Spenser and Archaism

 

As is well known, Spenser adopted for his 1579 book of eclogues, The Shepheardes Calender, an artificial and archaic diction probably derived from his long immersion in the books of those poets he considered to be his English antecedents: Chaucer, Lydgate, Langland, and Skelton. In explaining and apologizing for Spenser's use of archaism in The Shepheardes Calender, E. K. writes in the 'Epistle' to Gabriel Harvey that:

I graunt they be something hard, and of most men unused, yet both English, and also used of most excellent Authors and most famous Poetes. In whom whenas this our Poet hath bene much traveiled and throughly redd, how could it be, (as that worthy Oratour sayde) but that walking in the sonne although for other cause he walked, yet needes he mought be sunburnt; and having the sound of those auncient Poetes still ringing in his eares, he mought needes in singing hit out some of theyr tunes. But whether he useth them by such casualty and custome, or of set purpose and choyse, as thinking them fittest for such rusticall rudensse of shepheards, eyther for that theyr rough sounde would make his rymes more ragged and rustical, or els because such olde and obsolete wordes are most used of country folke, sure I think, and think I think not amisse, that they bring great grace and, as one would say, auctoritie to the verse.
Spenser was at pains throughout his poetic career to document his inheritance from rugged, primitive, plainspeaking English poets; his own poetic persona, Colin Clout, derives from one of John Skelton's most 'ragged' rhymes, the satirical poem Collyn Clout, and Spenser often explicitly acknowledges his indebtedness to 'Dan Geffrey', 'well of English vndefyled'. The archaisms of The Shepheardes Calender, like the archaisms of The Faerie Queene (1590, 1596, 1609), establish Spenser as the 'new poet' in a distinctively native English tradition.

E. K. makes another case for Spenser's archaisms that should not be ignored, one that is forward-looking rather than self-consciously retrospective. As he continues in his 'Epistle' to Harvey:

But if any will rashly blame such his purpose in choyse of old and unwonted words, him may I more justly blame and condemne, or of witlesse headinesse in judging, or of heedelesse hardinesse in condemning, for not marking the compasse of hys bent, he wil judge of the length of his cast. for in my opinion it is one special prayse, of many whych are dew to this Poete, that he hath laboured to restore, as to theyr rightfull heritage such good and naturall English words, as have ben long time out of use and almost cleare disherited. Which is the onely cause, that our Mother tonge, which truely of it self is both ful enough for prose and stately enough for verse, hath long time ben counted most bare and barrein of both. which default when as some endevoured to salve and recure, they patched up the holes and peces and rags of other languages, borrowing here of the french, there of the Italian, every where of the Latine, not weighing how il, those tongues accorde with themselves, but much worse with ours: So now they have made our English tongue, a gallimaufray or hodgepodge of al other speches.
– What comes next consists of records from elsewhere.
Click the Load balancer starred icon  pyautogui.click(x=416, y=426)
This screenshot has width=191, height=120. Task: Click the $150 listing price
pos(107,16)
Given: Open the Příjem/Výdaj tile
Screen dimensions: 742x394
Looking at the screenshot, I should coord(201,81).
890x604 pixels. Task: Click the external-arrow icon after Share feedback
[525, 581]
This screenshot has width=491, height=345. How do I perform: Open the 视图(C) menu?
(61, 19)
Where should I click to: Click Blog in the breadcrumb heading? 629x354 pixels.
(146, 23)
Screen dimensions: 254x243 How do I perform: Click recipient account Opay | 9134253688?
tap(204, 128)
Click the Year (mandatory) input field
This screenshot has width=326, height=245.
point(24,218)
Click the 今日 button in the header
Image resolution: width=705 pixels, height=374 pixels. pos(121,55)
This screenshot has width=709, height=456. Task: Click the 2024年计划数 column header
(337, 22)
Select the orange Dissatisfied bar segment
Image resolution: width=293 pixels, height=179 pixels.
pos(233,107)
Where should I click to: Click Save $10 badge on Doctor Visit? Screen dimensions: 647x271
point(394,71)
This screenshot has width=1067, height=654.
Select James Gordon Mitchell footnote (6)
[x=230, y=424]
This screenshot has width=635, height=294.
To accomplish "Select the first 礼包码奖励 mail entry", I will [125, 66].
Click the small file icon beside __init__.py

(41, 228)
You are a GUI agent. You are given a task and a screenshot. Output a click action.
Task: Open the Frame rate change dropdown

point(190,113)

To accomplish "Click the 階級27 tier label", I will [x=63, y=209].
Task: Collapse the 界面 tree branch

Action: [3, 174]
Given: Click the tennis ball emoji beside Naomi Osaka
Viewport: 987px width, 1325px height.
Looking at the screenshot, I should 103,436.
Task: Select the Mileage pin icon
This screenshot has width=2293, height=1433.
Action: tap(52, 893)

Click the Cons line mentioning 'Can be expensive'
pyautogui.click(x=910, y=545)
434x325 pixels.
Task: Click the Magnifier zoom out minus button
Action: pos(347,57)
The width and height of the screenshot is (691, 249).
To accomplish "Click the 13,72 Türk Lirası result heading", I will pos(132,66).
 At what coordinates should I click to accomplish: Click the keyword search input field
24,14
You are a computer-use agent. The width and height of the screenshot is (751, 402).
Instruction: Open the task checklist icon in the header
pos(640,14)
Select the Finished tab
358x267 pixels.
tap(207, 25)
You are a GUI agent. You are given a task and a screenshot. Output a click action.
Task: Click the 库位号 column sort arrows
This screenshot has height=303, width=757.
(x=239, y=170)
Other some not so wel seene in the English tonge as perhaps in other languages, if them happen to here an olde word albeit very naturall and significant, crye out streight way, that we speak no English, but gibbrish, or rather such, as in old time Evanders mother spake. whose first shame is, that they are not ashamed, in their own mother tonge straungers to be counted and alienes. The second shame no lesse then the first, that what so they understand not, they streight way deeme to be sencelesse, and not at al to be understode. Much like to the Mole in Æsopes fable, that being blynd her self, would no wise be perswaded, that any beast could see. The last more shameful then both, that of their owne country and natural speach, which together with their Nources milk they sucked, they have so base regard and bastard judgment, that they will not onely themselves not labor to garnish and beautifie it, but also repine, that other it shold be embellished. Like to the dogge in the maunger, that him selfe can eate no hay, and yet barketh at the hungry bullock, that so faine would feede: whose currish kind though cannot be kept from barking, yet I conne them thanke that they refrain from byting.
Spenser's systematically archaic diction, E. K. argues, ought to be interpreted as a patriotic attempt at language enrichment, part of the wider Elizabethan practice of 'embellishing' the English tongue to bring it into parity and equal commerce with the well-established vernaculars of continental Europe. Most students and scholars are familiar--through the citation elements of entries in the Oxford English Dictionary if not from his works themselves--of the decisive role Shakespeare probably played in introducing new words into English, and (through the increasing popularity and cultural reach of his plays) in fixing them in regular usage. The success of Shakespeare's neologisms, which are largely though not exclusively made up of borrowings, tends to overshadow other equally interesting linguistic experiments of the age, such as Spenser's. It is usually assumed that Spenser contributed little to English beyond the term 'braggadocchio' and the misunderstood 'derring-do'; but it is difficult to gauge how effective Spenser was in revitalizing and giving new purchase to Chaucerian and Skeltonic terms. We also tend to think that, because the borrowings of Shakespeare and his accomplices turned out to be successful and permanent additions to the language, they chose the better strategy. But E. K.'s points about the convenience of old English words and their pure association with the stronger, woodier elements of our own native tongue, are hard to dismiss; without submitting to E. K.'s nationalist pride in the fledgling vernacular, it is straightforward to see that Spenser wanted older English words, rather than Latinate terms or their Romance derivatives, in part because he was attempting to preserve a particularly English rhythm and cadence in speech and verse. Alliteration, for example, works well with hard consonantal initials, and with words having a strong forward stress; mellifluously tripping French borrowings, with the vestiges of their declensional and conjugational endings and their habitual stress on the antepenult and penult, made hard work, or gibberish, of traditional English prosody.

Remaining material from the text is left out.